Privacy Shield Judgement - Privacy vs mass surveillance
This month the austrian lawyer Max Schrems was successful in front of court: The european court ruled the Privacy Shield invalid. Reason: Our european data protection laws can’t be followed in the USA. The US regards their national safety over that of private personal data and the right for effective judicial legal protection. Laws like the Foreign Intelligence Surveillance Act (FISA) resulted in mass surveillance without a legal reason, which is not combinable with european law.
Privacy Shield: Legal framework for transatlantic data traffic, which rules that the US data privacy laws are sufficient for the data traffic of personal data by companies like Facebook and Google. In return the USA gave limited guaranties for restricting their mass surveillance of european users.
Until now, European data on American servers was exposed to surveillance by US authorities without protection. US companies such as Facebook or Google, which have little interest in strong data protection, also bear joint responsibility - after all, this stands in the way of business models with personalized advertising.

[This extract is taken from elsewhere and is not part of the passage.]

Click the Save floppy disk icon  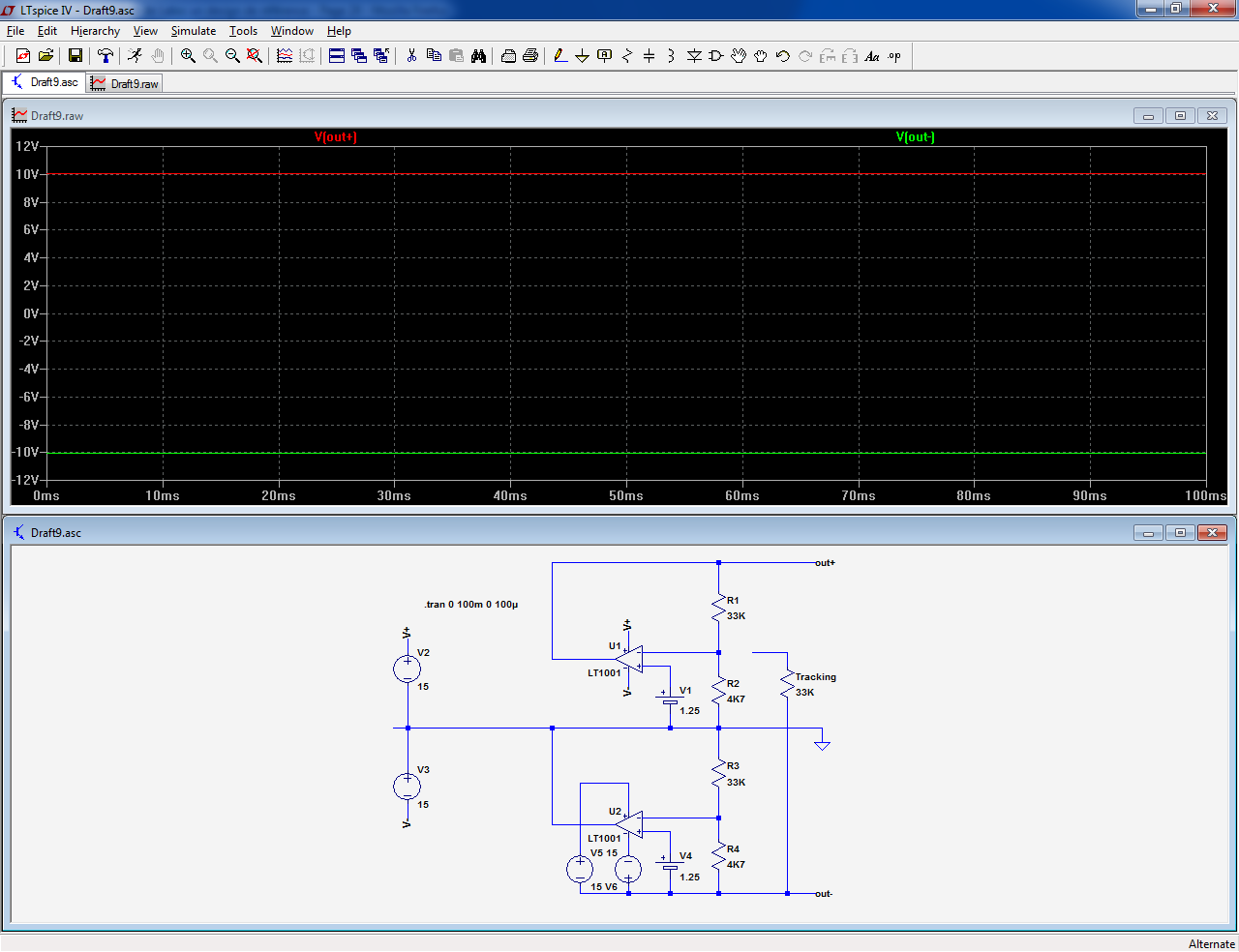click(75, 56)
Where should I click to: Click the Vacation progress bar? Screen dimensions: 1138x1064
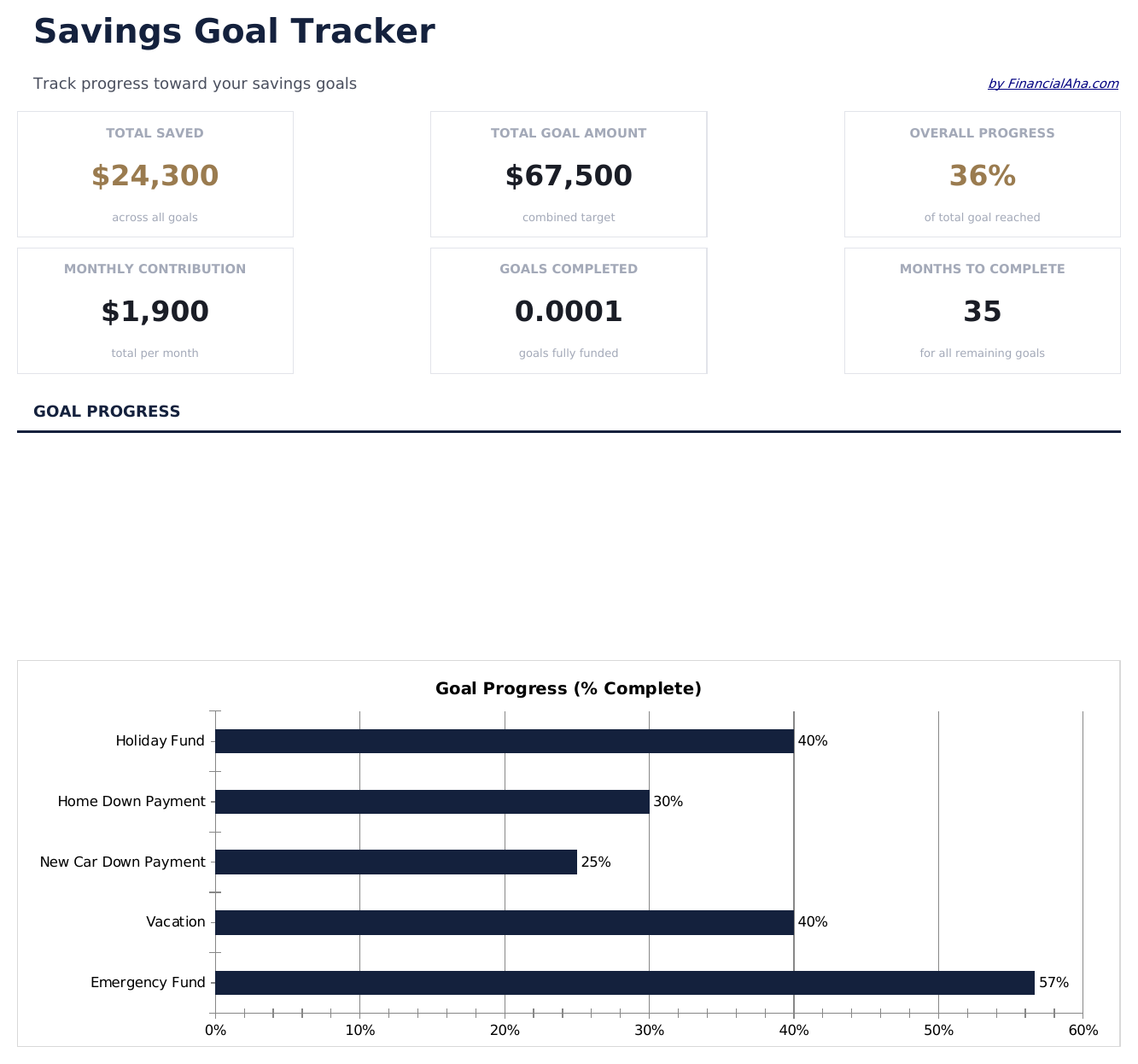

At the latest after the revelations of the whistleblower Edward Snowden it is also clear: The NSA is sucking in data from Apple, Facebook, Google and Co. on a large scale and also making them available to other US authorities. Since there is no way to find out if you are being monitored, people also have no way to go to court. In this context, the ECJ even spoke of a violation of the “essence” of EU fundamental rights.
What now follows the judgment is a massive legal uncertainty: Although international data traffic is still possible, the fundamental rights of EU citizens must be observed - a complex task. Data protection officers in Germany and Europe must quickly come to an agreement on how to deal with institutions that continue to rely on the Privacy Shield in an impermissible manner. The often used standard contractual clauses (SVK) can still be concluded in principle, however, before the first data transmission, it must now be checked whether there are state access options to the data abroad.
Schrems said:
„The Court of Justice has now made it clear for the second time that there is a conflict between EU data protection law and US surveillance law. Since the EU will not change its fundamental rights to satisfy the NSA, the only way to overcome this conflict is for the US to introduce solid data protection rights for all people, including foreigners. Surveillance reform will be critical to Silicon Valley's business interests.“
One thing is certain: until the legal situation changes, according to the judgment, personal data should no longer be transmitted to the USA as before. Only when the NSA and other (American) secret services are put a stop, we can speak of a similar level of data protection between the EU and the USA. Until then, companies, public administration and European supervisory authorities have the task of applying the ruling. Despite the declarations of invalidity in the judgment, absolutely "necessary" data transfers can still take place in accordance with Article 49 GDPR. If users want their data to flow legally abroad, there are still options. The data transfer can be based on the informed consent of the user, which can be revoked at any time. The GDPR also allows data transfers that are "necessary" to fulfill a contract. We therefore continue to advise against using centralized american service providers such as Facebook. We published a statement on Facebooka few years ago.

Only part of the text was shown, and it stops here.